Salva era un buen amigo de la familia que nos dejó hace un año. Le conocía de toda la vida, aunque es verdad que en los últimos años había tratado más con él, sobre todo porque nos unía nuestra afición a la lectura. Salva era, al igual que yo, defensor de los libros en papel y, desde que se había jubilado, disfrutaba de unas largas sesiones de lectura que iniciaba cada tarde cuando se levantaba de dormir la siesta y que solamente interrumpía para merendar. En una de nuestras improvisadas tertulias literarias descubrí que había leído La verdad sobre el caso Harry Quebert, uno de mis libros favoritos, y que le había gustado mucho, de modo que, allá por mayo del 2016, cuando Joël Dicker publicó El libro de los Baltimore le mandé un whatsapp para avisarle de que me lo había comprado y de que, en cuanto lo terminara, se lo prestaría. Un mes después, como aún no se lo había hecho llegar, me escribió de nuevo:
– Reina, espero que el libro que me tenías que dejar esté bien conservado, no vaya a ser que se borre la tinta de las hojas – me escribió en modo irónico ante mi tardanza.

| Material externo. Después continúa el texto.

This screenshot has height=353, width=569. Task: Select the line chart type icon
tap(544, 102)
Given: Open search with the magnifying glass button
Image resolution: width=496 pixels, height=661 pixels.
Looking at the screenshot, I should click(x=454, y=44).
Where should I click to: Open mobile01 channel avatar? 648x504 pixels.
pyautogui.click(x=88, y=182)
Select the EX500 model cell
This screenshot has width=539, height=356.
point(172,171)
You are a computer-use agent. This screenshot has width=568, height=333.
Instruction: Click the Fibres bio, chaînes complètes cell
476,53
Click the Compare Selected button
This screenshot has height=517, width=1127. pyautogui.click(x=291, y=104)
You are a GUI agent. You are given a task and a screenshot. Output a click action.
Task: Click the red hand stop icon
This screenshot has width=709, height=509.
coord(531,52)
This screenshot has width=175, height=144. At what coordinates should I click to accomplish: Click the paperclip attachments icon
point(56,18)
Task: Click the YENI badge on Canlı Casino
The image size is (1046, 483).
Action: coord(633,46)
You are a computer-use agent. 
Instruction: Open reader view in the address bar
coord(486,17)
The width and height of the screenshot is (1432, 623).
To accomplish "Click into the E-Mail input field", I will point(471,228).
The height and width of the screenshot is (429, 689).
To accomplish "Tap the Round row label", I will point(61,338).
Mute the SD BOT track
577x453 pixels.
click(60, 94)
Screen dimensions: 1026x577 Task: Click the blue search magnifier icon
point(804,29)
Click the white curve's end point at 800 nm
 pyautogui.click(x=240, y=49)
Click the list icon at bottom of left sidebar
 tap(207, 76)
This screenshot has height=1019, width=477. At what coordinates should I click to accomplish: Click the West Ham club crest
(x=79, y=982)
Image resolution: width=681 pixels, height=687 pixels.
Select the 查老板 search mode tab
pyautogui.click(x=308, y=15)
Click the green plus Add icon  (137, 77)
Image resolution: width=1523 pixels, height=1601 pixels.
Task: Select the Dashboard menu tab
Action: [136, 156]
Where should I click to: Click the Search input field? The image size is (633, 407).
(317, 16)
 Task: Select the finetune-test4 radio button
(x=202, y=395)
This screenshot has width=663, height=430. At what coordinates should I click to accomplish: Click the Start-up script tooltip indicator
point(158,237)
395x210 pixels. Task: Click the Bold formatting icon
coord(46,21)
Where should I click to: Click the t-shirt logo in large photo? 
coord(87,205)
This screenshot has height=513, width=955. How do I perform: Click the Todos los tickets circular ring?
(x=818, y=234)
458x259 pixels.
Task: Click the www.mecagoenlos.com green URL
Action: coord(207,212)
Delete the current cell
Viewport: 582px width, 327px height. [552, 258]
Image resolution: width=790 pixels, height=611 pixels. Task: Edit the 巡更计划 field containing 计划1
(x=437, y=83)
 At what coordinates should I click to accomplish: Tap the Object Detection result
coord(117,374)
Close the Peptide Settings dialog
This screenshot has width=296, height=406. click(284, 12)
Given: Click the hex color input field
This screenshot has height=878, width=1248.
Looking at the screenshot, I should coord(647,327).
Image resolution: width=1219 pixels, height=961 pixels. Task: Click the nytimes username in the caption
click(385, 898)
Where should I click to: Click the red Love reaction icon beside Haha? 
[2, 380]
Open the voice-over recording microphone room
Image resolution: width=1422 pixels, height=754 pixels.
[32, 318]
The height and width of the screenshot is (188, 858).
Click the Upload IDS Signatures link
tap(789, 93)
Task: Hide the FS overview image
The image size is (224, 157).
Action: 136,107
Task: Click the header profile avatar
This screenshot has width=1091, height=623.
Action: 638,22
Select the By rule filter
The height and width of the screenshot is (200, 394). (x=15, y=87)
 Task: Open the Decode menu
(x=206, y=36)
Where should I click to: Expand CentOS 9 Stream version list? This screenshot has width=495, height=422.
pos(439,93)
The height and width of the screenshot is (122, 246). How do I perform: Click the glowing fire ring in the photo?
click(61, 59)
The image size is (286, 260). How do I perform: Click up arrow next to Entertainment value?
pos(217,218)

– ¡Aún me lo estoy leyendo! – me quejé -. ¡Yo no soy tan rápida como tú!
Unos días más tarde, se lo presté y en apenas una semana se leyó las cuatrocientas ochenta y ocho páginas de El libro de los Baltimore, de modo que me escribió de nuevo:
– Libro leído sin doblar esquinas – dijo Salva para que quedara constancia de que había seguido al pie de la letra mis instrucciones -. Muy flojo, más un cuento que una novela.
– ¿En serio te lo has leído ya? – le respondí, sorprendida -. En comparación con La verdad sobre el caso Harry Quebert sí que es un poco más flojo, pero no tienen nada que ver el uno con el otro. A mí sí que me ha gustado, especialmente el final.
– Con el final se te salta alguna lágrima, sí, pero opino que es un cuento con un buen mensaje de amor y amistad.
A través de Whatsapp, cuando su salud o las circunstancias nos impedían hacerlo en directo, comentábamos los libros que leíamos y que nos podíamos intercambiar. Yo no soy muy dada a prestar mis libros, pero con Salva siempre hacía una excepción porque era un lector empedernido a insaciable.
– Laura, acabo de terminar uno de espías españoles, entretenido y facilito de leer. ¿Te interesa? – me ofreció en cierta ocasión.
No creáis que recuerdo nuestras conversaciones librescas al pie de la letra, pero las conservo en nuestro chat de Whatsapp y de vez en cuando, cuando me acuerdo de Salva, las releo y sonrío al recordar aquellos buenos momentos.
Además de un gran lector, Salva era un hombre de carácter, creyente y practicante, culé y amante del buen comer. Dedicó su vida a las finanzas y a su familia, y cuando apenas estaba empezando a disfrutar de su jubilación, le sobrevino la enfermedad. A veces lo llevaba bien; otras, en cambio, estaba de bajón, pero nunca dejó de vivir, de luchar, de disfrutar. Aún le recuerdo en la fiesta que organizamos con motivo del sesenta cumpleaños de mi padre, en la que se convirtió en el rey de la pista y se marcó todo tipo de bailes y piruetas junto a Mª Carmen, su menueta, el amor de su vida.
Si se pudieran enviar whatsapps al cielo le diría que por aquí sigue todo más o menos igual y que todos le echamos mucho de menos: sus hijos, sus nietos, Mª Carmen, los Denis… Seguramente evitaría hablarle de la moción de censura a Rajoy, de la situación política en Cataluña o del fiasco de la Selección en el Mundial de Rusia, pero sí le contaría que Joël Dicker ha publicado un nuevo libro, La desaparición de Stephanie Mailer, que estoy a punto de empezarlo y que se lo prestaré en cuanto lo termine, pero que no me meta prisa, que yo no soy tan rápida leyendo como lo es él.